## Exercise aim:
The full listing should be set down again without a single alteration.

## Material to process:

____________________

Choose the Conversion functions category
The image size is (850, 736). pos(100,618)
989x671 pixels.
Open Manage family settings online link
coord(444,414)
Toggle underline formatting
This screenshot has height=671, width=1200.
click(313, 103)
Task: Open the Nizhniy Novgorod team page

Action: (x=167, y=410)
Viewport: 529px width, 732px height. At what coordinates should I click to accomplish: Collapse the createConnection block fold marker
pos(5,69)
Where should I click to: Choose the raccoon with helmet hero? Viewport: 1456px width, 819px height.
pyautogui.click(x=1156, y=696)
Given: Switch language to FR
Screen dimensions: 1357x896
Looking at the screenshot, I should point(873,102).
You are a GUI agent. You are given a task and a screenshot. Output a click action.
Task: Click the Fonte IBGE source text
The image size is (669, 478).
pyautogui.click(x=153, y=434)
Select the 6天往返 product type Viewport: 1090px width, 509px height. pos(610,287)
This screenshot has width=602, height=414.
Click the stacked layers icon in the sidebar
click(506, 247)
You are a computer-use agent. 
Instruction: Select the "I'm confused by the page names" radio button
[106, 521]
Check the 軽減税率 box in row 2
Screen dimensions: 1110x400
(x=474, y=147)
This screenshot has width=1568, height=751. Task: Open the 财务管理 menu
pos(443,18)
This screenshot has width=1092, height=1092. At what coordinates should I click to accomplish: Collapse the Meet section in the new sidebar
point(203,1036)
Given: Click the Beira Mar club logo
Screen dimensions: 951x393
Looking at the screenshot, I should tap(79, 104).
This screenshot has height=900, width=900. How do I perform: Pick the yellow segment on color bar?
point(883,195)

____________________

## Exercise output:
Choose the Conversion functions category
The image size is (850, 736). pos(100,618)
989x671 pixels.
Open Manage family settings online link
coord(444,414)
Toggle underline formatting
This screenshot has height=671, width=1200.
click(313, 103)
Task: Open the Nizhniy Novgorod team page

Action: (x=167, y=410)
Viewport: 529px width, 732px height. At what coordinates should I click to accomplish: Collapse the createConnection block fold marker
pos(5,69)
Where should I click to: Choose the raccoon with helmet hero? Viewport: 1456px width, 819px height.
pyautogui.click(x=1156, y=696)
Given: Switch language to FR
Screen dimensions: 1357x896
Looking at the screenshot, I should point(873,102).
You are a GUI agent. You are given a task and a screenshot. Output a click action.
Task: Click the Fonte IBGE source text
The image size is (669, 478).
pyautogui.click(x=153, y=434)
Select the 6天往返 product type Viewport: 1090px width, 509px height. pos(610,287)
This screenshot has width=602, height=414.
Click the stacked layers icon in the sidebar
click(506, 247)
You are a computer-use agent. 
Instruction: Select the "I'm confused by the page names" radio button
[106, 521]
Check the 軽減税率 box in row 2
Screen dimensions: 1110x400
(x=474, y=147)
This screenshot has width=1568, height=751. Task: Open the 财务管理 menu
pos(443,18)
This screenshot has width=1092, height=1092. At what coordinates should I click to accomplish: Collapse the Meet section in the new sidebar
point(203,1036)
Given: Click the Beira Mar club logo
Screen dimensions: 951x393
Looking at the screenshot, I should tap(79, 104).
This screenshot has height=900, width=900. How do I perform: Pick the yellow segment on color bar?
point(883,195)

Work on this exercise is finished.